Incertitudes et manque de concret
En ce qui concerne la fermeture des bureaux postaux, qui a fait l’objet d’une intense opposition de collectifs citoyens ou des communes depuis des années, la direction du Géant jaune a indiqué qu’elle stabiliserait le réseau à environ 800 filiales en exploitation propre. Dans celle-ci, des entreprises privées ou les autorités publiques pourront aussi trouver un point de chute pour proposer des services.

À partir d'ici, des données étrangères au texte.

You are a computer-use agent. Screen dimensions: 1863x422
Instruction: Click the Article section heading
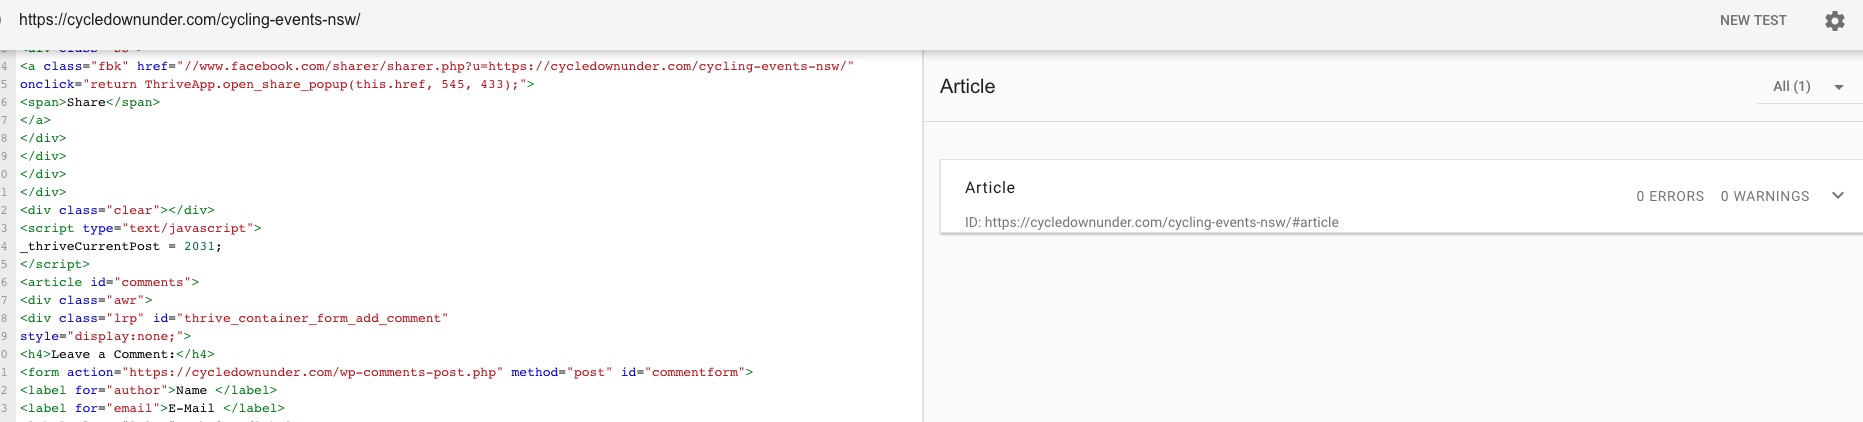pyautogui.click(x=967, y=87)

S’agit-il d’un vrai changement de cap pour une amélioration du service public? Contactée, la Fédération romande des consommateurs (FRC) se montre méfiante face à la réorganisation. «Nous n’avons pas encore pris position car il n’est pas possible de voir concrètement les changements que cela amènera en matière de service public», prévient Robin Eymann, responsable de la politique économique de l’association.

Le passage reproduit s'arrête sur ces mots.